OBJECTIF: Selon le texte sur la comparaison des prélèvements, pour quelle raison le tableau est-il trompeur au sujet de l'impôt sur le revenu suisse ? Expliquez-le en une à trois phrases.

TEXTE FOURNI:
......

Encore une fois, je vois un comparatif de charges, taxes et impôts. Le sous titre « Je crois que le constat est clair » laisse à penser que nous sommes écrasés sous les prélèvements là où les autres en sont loin.
Si on regarde les chiffres de plus près
Moi je crois que le constat est loin d’être clair au contraire. Bon, déjà c’est bourré d’erreurs. La plus flagrante est l’IR Suisse qui est indiqué de 0 à 13%. Ça interpelle. En fait je ne sais pas à quoi correspondent ces chiffres. Il faut compter les impôts fédéraux, ceux du canton, ceux de la commune, qui sont tous les trois dépendants du revenu. Leur répartition est différente de la France. Le taux d’imposition moyen est de 40%, rien d’exceptionnel en fait. La France est de 41%. Autant dire que le tableau est trompeur.
Maintenant la comparaison telle quelle n’a aucun sens en soi. Il faut parler d’assiette, de déductions et de franchises diverses. Qui paye l’impôt ? En France c’est de l’ordre de la moitié de la population qui ne paye pas d’IR, on ne peut pas dire que la question soit négligeable. Même chose pour les tranches : À partir de quel niveau de revenu monte-t-on dans les tranches ?

......

DONNÉES FOURNIES:
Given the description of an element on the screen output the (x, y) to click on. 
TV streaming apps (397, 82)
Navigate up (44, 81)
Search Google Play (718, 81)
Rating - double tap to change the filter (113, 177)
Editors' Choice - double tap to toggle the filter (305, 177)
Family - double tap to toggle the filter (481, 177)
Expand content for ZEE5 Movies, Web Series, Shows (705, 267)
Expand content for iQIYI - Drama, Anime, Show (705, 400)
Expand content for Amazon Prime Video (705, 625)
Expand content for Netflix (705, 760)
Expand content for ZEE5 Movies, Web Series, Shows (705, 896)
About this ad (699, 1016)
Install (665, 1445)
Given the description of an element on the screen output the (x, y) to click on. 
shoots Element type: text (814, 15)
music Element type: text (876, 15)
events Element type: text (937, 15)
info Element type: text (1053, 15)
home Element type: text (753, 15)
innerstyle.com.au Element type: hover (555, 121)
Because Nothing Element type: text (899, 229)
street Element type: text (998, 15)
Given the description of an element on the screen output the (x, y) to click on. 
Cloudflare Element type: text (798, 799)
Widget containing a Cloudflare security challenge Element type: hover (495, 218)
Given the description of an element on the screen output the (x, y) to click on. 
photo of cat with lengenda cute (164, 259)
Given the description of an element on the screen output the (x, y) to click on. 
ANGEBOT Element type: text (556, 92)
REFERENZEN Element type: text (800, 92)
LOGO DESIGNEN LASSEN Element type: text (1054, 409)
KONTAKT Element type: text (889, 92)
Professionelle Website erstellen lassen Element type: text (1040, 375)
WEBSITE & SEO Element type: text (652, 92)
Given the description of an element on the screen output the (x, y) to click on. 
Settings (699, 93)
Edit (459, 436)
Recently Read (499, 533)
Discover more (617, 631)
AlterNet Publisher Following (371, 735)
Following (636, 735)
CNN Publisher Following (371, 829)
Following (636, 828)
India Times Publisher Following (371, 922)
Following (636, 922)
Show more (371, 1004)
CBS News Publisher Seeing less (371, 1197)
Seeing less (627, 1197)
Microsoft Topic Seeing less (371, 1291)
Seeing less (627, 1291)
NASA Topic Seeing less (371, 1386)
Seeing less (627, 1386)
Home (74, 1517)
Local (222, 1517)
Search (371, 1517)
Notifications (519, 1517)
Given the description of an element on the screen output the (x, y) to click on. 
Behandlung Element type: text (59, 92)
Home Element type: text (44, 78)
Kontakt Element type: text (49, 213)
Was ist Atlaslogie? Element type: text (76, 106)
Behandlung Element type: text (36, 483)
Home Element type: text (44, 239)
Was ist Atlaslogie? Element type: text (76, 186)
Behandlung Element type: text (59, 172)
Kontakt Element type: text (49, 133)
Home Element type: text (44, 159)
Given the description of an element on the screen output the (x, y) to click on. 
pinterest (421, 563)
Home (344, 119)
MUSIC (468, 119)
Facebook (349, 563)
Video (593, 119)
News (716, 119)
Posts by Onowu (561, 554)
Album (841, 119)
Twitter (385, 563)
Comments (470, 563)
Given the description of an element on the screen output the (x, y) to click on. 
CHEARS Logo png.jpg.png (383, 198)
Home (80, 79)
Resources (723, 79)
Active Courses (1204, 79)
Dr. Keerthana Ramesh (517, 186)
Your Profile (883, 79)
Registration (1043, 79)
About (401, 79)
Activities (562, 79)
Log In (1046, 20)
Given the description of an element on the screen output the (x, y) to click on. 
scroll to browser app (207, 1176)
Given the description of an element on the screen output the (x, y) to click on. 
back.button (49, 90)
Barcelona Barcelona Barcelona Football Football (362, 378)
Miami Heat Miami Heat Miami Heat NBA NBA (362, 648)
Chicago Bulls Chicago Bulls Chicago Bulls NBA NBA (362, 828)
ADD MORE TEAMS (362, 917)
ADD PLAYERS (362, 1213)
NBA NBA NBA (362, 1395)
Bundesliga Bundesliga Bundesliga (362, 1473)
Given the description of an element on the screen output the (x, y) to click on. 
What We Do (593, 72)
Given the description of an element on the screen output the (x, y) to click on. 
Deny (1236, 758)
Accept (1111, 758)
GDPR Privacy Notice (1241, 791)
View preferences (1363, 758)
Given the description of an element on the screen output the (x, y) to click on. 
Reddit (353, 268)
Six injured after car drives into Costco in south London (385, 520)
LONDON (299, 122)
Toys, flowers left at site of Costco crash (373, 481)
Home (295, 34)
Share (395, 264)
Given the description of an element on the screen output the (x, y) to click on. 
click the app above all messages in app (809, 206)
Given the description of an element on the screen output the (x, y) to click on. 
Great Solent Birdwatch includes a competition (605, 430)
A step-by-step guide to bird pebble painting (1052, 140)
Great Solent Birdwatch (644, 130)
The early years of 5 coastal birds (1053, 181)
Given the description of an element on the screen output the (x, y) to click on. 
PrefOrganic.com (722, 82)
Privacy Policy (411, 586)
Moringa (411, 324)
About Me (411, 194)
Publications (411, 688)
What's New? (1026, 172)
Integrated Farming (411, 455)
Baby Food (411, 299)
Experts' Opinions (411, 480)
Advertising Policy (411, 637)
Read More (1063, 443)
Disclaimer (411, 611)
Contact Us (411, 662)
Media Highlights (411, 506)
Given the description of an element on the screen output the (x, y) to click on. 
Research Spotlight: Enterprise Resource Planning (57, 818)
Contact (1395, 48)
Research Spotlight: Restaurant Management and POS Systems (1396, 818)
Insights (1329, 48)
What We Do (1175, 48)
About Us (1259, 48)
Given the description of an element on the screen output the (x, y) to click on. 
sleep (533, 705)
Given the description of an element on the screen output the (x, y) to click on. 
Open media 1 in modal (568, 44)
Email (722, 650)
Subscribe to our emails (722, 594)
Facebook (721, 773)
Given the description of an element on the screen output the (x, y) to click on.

......

RÉSULTAT FINAL: Le tableau indique un impôt sur le revenu suisse de 0 à 13 %. Or il faut additionner les impôts fédéraux, cantonaux et communaux, qui dépendent tous trois du revenu. Le taux d'imposition moyen atteint ainsi 40 %, contre 41 % en France, ce qui n'a rien d'exceptionnel.